Les audits environnementaux et de gestion du SIP effectués en 2007 ont confirmé la qualité de la gestion existante, ainsi que les conditions industrielles et les mesures de santé et de sécurité. Toutefois, l’audit de gestion a une fois de plus souligné la nécessité d’augmenter le nombre d’employés ukrainiens qualifiés dans l’unité de gestion du projet (UGP), afin d'atténuer la dépendance à l'égard du personnel occidental de l’UGP et de garantir la stabilité de la gestion à long terme après la mise en service du NSC.

Le calendrier du SIP prévoit actuellement son achèvement fin 2011. Le chemin critique est dicté par les différentes étapes du contrat New Safe Confinement (NSC). Le travail approfondi d’analyse et de préparation devrait réduire le risque de retards coûteux pendant la phase de construction. Une gestion et une coopération de qualité de la part de toutes les parties, en particulier du gouvernement ukrainien et des régulateurs, seront essentielles pour mener le projet à bien.
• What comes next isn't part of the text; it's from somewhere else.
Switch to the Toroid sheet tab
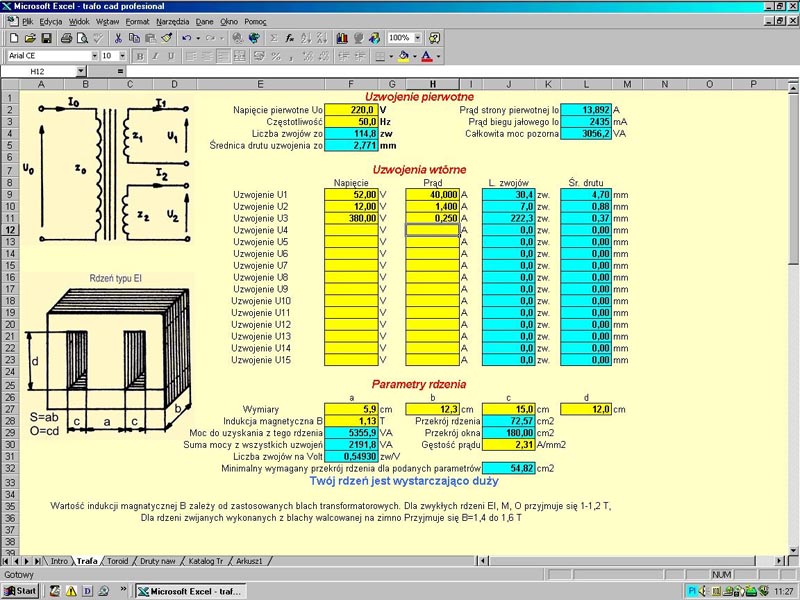Image resolution: width=800 pixels, height=600 pixels. (117, 561)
En tenant compte du coût des projets déjà réalisés ou en cours et du coût actuel du NSC avec majoration des prix, le coût total du SIP a été fixé à 1.390 millions USD.

En incluant les engagements souscrits à Londres en 2005, le CSF dispose actuellement de fonds suffisants pour conclure le contrat du NSC et entamer les travaux. Toutefois, selon les dernières estimations, les fonds existants ne suffiront pas pour couvrir l'ensemble du projet. Des moyens supplémentaires seront nécessaires pour mener à bien les projets de Tchernobyl financés par le CSF et le Compte « Sûreté nucléaire ».

Le SIP est sous-financé depuis le début et devra continuer à compter sur la solidarité de la communauté internationale, ce qui devient de plus en plus difficile en raison de priorités divergentes.

On attend de l’Ukraine qu’elle s'engage plus résolument dans la gestion et le financement de la principale phase de construction sur le site de Tchernobyl, permettant une gestion ukrainienne durable des infrastructures après la mise en service du NSC.

[1] Protocole d’accord signé à Ottawa le 20 décembre 1995 entre les gouvernements des pays du G7, la Commission de la Communauté européenne et le gouvernement ukrainien relatif à la fermeture de la centrale nucléaire de Tchernobyl.

[2] JO L 171, 17.6.1998, p. 31

[3] JO L 308, 27.11.2001, p. 25

[4] COM(1999)470 du 12.10.1999

[5] COM(2001)251 du 29.05.2001

[6] COM(2004)481 du 14.05.2004

[7] Une version longue du présent rapport et ses annexes sont jointes au présent document.